# Shelter Animals - Technical Delivery

I will briefly summarise the steps that I've taken and their respective outcomes. I've written this document with the README file in mind. It is aimed at giving data science recruiters and others who may be interested a quick glance of what the project entails. For a more detailed view I reference you to the Proposal, Data Preparation, Exploratory Data Analysis and Modelling notebooks in that order.
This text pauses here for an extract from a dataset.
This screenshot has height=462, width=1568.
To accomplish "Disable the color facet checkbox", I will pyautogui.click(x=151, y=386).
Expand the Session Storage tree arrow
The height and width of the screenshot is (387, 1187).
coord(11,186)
- What kind of technologies or methodologies were used?
- What were the brief outcomes of these steps?
- How can I try out the final result?


# Shelter Animals: Project Overview

- Created a tool that predicts how long it takes for cats and dogs to be adopted (Acc ~51%) based on 5 categories. 
- Researched the domain to get a greater understanding of potentially influential factors.
- Merged intake and outcome datasets to extract length of stay.
- Extracted features from the available data to qualify the importance potential adopters put on fur colour, gender, castration, breed and age.
- Investigated correlations between adoption speed and other characteristics such as age, intake type, intake condition and animal type.
- Optimised Decision Tree, Random Forest, K-Nearest Neighbor and Support Vector Machine Classification using GridSearchCV and feature selection to reach the best model.
- Built a client facing API using flask.


# Code and Resourced Used

**Python version**: 3.7  
**Packages**: pandas, numpy, matplotlib, seaborn, plotly, wordcloud, sklearn, time, datetime, dateutil, calendar, re  
**For Web Framework Requirements**: `pip install -r requirements.txt`  
**Flask Production**: https://medium.com/@nutanbhogendrasharma/deploy-machine-learning-model-with-flask-on-heroku-cd079b692b1d   
**Technical Documentation**: https://www.youtube.com/watch?v=agHKuUoMwvY&list=PL2zq7klxX5ASFejJj80ob9ZAnBHdz5O1t

### Data Collection 

Combined the Austin Shelter Intake and Outcome datasets. For each animal we for the following information:

- Animal ID
- Animal Type
- Breed
- Color
- Found Location
- Date of Birth
- Intake Name
- Outcome Name
- Intake DateTime
- Outcome Datetime
- Sex upon Intake
- Sex upon Outcome
- Age upon Intake
- Age upon Outcome
- Intake Type
- Intake Condition
- Outcome Type
- Outcome Subtype

### Data Cleaning
After merging the data I needed to clean it up and extract various information. I made the following changes:
- Calculated Days in Shelter.
- Bucketed the Days in Shelter into Adoption Speed groups. 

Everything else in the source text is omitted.